The Drug Enforcement Administration (DEA) Survivors Benefit Fund (SBF) was formed exclusively for charitable and educational purposes within the meaning of Section 501 C (3) of the Internal Revenue Code of 1986. The main purpose of the fund is to distribute monies for the benefit of surviving family members of Drug Enforcement Administration employees and deputized Task Force Officers who have lost their life in the line of duty and to support programs to preserve the memory of these slain employees. Our primary focus in addition to these goals is to pay for the higher education for the surviving children left behind.
In response to the escalating threat posed by narcotics trafficking and its direct ties to terrorism, the DEA has emerged as the leading enforcement agency combating drugs. Its 5,000 agents have established an outstanding reputation by aggressively investigating and arresting the most notorious and dangerous drug criminals throughout the United States and the world. Because of their unrelenting war against drugs, assaults against DEA agents occur sixteen times more frequently than against all other federal agents. Eighty-four DEA employees have been killed in the line of duty. The vast majority of these agents were survived by young children.

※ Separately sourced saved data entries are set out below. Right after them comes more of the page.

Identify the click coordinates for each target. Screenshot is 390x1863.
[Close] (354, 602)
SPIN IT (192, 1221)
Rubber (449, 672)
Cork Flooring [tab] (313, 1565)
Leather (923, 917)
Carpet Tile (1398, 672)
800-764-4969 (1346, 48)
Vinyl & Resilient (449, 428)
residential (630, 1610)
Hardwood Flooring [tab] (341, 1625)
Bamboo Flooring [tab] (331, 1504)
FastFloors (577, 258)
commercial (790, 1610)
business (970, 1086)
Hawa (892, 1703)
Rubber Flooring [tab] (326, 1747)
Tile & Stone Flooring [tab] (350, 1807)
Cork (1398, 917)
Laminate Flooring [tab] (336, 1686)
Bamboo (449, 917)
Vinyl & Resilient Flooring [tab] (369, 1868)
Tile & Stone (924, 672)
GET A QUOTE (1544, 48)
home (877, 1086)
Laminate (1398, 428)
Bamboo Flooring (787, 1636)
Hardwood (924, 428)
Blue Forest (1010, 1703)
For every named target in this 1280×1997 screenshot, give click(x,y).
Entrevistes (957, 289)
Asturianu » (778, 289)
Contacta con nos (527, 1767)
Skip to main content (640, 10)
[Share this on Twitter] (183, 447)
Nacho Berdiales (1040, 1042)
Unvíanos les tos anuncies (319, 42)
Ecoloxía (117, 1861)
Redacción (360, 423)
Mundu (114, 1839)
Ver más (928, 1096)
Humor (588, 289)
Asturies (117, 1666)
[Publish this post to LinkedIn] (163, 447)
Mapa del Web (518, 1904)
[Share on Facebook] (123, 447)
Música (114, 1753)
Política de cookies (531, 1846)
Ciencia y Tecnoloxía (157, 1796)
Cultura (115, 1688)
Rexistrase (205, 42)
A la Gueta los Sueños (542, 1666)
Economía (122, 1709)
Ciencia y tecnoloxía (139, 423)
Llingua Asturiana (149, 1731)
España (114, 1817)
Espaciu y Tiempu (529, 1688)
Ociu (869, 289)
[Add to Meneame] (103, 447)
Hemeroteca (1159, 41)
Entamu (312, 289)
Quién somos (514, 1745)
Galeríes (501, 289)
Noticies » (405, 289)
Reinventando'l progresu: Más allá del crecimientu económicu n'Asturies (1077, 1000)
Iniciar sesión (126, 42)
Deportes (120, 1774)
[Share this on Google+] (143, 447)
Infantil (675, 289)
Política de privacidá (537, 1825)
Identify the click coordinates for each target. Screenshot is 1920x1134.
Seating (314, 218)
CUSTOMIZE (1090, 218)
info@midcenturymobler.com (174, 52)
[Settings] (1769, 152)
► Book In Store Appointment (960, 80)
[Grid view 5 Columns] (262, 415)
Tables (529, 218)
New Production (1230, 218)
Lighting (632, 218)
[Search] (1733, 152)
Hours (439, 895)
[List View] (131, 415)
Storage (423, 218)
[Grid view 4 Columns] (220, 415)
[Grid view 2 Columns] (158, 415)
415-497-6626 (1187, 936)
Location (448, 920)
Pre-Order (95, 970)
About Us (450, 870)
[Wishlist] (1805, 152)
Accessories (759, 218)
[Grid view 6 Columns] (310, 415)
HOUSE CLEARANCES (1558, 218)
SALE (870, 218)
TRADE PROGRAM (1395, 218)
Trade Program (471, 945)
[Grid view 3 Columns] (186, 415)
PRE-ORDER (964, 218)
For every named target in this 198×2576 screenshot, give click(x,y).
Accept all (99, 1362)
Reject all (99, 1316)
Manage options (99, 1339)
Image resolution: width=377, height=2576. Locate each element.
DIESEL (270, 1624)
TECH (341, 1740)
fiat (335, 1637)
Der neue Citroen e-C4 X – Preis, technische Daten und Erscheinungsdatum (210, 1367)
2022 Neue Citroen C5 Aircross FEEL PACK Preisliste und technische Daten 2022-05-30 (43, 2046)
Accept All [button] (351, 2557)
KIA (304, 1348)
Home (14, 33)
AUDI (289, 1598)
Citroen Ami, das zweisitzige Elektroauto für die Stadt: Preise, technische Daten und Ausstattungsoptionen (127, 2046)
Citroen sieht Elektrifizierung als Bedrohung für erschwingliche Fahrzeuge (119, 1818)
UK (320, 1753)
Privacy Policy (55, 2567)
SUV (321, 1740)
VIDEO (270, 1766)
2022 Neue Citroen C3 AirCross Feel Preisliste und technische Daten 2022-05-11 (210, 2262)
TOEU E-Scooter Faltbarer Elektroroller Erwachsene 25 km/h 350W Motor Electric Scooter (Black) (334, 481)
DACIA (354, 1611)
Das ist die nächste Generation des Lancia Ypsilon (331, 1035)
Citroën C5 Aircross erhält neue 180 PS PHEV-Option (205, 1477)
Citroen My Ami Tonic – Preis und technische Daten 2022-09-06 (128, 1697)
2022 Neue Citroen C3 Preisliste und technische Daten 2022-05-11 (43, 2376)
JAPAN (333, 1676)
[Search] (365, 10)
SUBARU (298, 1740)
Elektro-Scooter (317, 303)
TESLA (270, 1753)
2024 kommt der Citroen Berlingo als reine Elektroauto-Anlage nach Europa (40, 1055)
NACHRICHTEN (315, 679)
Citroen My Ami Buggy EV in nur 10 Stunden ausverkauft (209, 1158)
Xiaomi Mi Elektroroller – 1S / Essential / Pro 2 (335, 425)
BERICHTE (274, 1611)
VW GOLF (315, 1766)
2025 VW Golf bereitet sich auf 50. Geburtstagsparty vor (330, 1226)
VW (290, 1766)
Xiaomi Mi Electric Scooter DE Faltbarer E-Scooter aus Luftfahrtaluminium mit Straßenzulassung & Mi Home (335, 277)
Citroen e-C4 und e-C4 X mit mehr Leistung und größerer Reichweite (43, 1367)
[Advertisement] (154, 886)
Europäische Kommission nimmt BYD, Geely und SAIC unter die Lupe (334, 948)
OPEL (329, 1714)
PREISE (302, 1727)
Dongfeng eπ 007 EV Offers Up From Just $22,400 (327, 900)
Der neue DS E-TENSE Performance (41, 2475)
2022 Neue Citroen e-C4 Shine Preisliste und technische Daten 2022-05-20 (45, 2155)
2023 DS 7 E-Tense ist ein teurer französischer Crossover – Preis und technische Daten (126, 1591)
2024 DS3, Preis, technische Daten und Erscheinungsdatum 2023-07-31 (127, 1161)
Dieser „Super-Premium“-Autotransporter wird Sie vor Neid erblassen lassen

Since its creation during 1997, the DEA Survivors Benefit Fund has disbursed over
$8,000,000 to the families of DEA employees. Included in this total are death benefits to families and individual educational grants used by the children of Special Agents killed in the line of duty. The DEA Survivors Benefit Fund raises money exclusively through private donations and the Combined Federal Campaign. Currently we host numerous golf tournaments and several other events across the country.
The DEA Survivors Benefit Fund is not part of the US Department of Justice (DOJ) or Drug Enforcement Administration (DEA) but, instead, is a private 501(c)(3) organization that supports the families of DEA agents, employees, and task force officers who gave their lives in the line-of-duty. Neither the DOJ nor DEA approves, endorses, or authorizes the Survivors Benefit Fund, its materials, or its fundraising efforts.